Übrigens ist es im Chrome-Browser für Seitenbetreiber auch nicht mehr möglich, den Zurück-Button dergestalt zu manipulieren, dass man automatisch auf der Seite gehalten wird. Für den User sind das nützliche Änderungen, für Werbetreibende sind Adblocker natürlich ein Graus, und es gibt keine Möglichkeit, ihre Nutzung zu unterbinden. 

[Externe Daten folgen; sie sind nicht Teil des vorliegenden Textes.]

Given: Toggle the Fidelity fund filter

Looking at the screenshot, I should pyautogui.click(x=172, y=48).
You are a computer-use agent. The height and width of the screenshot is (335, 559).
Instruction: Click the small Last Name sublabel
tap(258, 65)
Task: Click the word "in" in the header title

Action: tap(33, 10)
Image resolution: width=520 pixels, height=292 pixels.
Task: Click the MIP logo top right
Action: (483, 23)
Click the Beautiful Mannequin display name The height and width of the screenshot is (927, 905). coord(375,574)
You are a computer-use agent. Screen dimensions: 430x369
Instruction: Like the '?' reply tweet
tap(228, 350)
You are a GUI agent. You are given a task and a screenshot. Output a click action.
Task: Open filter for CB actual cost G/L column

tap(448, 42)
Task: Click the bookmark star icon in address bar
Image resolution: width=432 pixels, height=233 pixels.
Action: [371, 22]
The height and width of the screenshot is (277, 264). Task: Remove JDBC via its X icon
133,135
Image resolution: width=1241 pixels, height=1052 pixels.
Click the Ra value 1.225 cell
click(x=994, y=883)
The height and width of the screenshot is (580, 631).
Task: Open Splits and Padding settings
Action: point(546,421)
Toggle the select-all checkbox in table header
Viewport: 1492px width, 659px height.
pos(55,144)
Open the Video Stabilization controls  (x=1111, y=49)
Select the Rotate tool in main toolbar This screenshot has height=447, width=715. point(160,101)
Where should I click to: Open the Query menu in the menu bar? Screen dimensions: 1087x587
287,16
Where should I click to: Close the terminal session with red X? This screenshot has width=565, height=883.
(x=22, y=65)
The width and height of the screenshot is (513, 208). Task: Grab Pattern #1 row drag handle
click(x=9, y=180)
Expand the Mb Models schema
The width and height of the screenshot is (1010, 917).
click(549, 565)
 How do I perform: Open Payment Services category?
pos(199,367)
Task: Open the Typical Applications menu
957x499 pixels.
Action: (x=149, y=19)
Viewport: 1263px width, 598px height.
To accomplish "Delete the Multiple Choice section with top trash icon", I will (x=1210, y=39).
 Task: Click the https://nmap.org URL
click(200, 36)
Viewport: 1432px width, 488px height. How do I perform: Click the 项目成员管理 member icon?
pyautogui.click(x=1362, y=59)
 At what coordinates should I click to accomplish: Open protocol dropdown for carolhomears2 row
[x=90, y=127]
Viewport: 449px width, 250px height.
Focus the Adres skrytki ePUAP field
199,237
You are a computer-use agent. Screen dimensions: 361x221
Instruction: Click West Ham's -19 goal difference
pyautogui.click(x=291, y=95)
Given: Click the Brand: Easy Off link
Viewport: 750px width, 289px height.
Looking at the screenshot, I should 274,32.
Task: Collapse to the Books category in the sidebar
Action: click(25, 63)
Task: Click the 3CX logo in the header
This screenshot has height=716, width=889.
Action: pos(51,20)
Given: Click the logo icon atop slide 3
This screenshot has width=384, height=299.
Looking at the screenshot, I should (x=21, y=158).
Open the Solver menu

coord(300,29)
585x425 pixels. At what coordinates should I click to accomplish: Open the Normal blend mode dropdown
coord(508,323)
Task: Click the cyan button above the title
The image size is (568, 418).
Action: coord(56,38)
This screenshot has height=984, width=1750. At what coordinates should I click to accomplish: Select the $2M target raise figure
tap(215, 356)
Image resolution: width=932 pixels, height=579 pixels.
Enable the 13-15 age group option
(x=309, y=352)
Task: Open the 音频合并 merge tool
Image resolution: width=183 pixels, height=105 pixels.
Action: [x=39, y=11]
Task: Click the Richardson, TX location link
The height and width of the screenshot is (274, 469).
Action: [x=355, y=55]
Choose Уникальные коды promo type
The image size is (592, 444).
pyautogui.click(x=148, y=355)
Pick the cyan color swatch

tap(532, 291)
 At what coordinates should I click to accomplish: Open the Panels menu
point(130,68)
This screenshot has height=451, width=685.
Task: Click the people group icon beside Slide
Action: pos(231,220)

Bannerwerbung kann ein Bestandteil im Marketing-Mix sein

Du kannst natürlich versuchen, deine Interessenten und Kunden durch Bannerwerbung in einem der vielen Display-Netzwerke zu erreichen, doch es sollte keinesfalls deine wichtigste oder einzige Marketingmaßnahme sein. Da die Kosten überschaubar sind, lohnt sich ein Versuch. Du solltest jedoch die Alternativen im Auge behalten, die wesentlich zeitgemäßer und oft auch effektiver sind. Im Folgenden erhälst du einen ersten kleinen Überblick:

Strukturierte Daten

Strukturierte Daten sind ein standardisiertes HTML-Markup Format, deren Verwendung dafür sorgen kann, dass du in den organischen Suchergebnissen ganz prominent erscheinst. Das Beste ist, dass dich dieser prominente Platz kein Geld kostet. Du reicherst deinen Quellcode mit entsprechenden Daten an, sodass Google dein Ergebnis als Rich Snippet oder Rich Card ausspielt. Je nützlicher deine zusätzlichen Angaben für den Nutzer sind, desto eher honoriert Google diese Bemühungen. Was besonders für die mobile Suche wichtig ist, ist die Identifikation und Markierung von speakable Bereichen deiner wichtigsten Inhalte. Wenn sie alle wichtigen Infos zu einem Thema enthalten, werden sie einem Nutzer als Suchergebnis vorgelesen.

Influencer Marketing 

Influencer Marketing gewinnt an Bedeutung, denn es ist eine Form des Empfehlungsmarketings und generiert Vertrauen. Auch deine Zielgruppe greift am liebsten zu Produkten, die ihnen von anderen empfohlen wurden. Influencer Marketing funktioniert am besten auf Plattformen wie YouTube oder Instagram. Die passenden Influencer kannst du natürlich selbst anschreiben und eine Kooperation anbieten. Je mehr Follower jemand hat, umso größer ist die Wahrscheinlichkeit, dass man ihn nur über eine spezialisierte Agentur erreichen kann. 

Suchmaschinenmarketing

SEA und SEO haben einen eindeutigen Vorteil gegenüber vielen anderen Werbeformen: Deine Informationen tauchen dann im Sichtfeld des Nutzers auf, wenn er konkret nach ihnen gesucht hat. Während Bannerwerbung immer aufploppt, ob man sie gerade sehen will oder nicht, hat ein Nutzer, der die Suchmaschine bemüht, eine ganz eindeutige Intention, die dir den Weg zu seiner Aufmerksamkeit ebnet. Während SEA dich Geld kostet, musst du in SEO nur Zeit (und eventuell den Lohn für einen Texter) investieren. 

Social Media Marketing 

Social Media Marketing funktioniert ganz ähnlich wie Bannerwerbung, nur dass du deine Anzeigen zum Beispiel innerhalb des Facebook-Kosmos schaltest und auf die Informationen zurückgreifst, welche die Plattform über die Nutzer sammelt. Es gibt zwar keine Suchintention, aber eindeutige demografische Merkmale und auch Interessen, die ein gezieltes Ausspielen der Anzeigen ermöglichen. Social Media hat eine sehr große Bedeutung im Leben der meisten Nutzer, und die Tendenz ist steigend. Du solltest auf diese Form des Marketings also keinesfalls verzichten. 

Was hältst du von Bannerwerbung, ist sie Teil von deinem Marketingkonzept? Oder bist du von den Anzeigen so genervt, dass du selbst auch keine schaltest?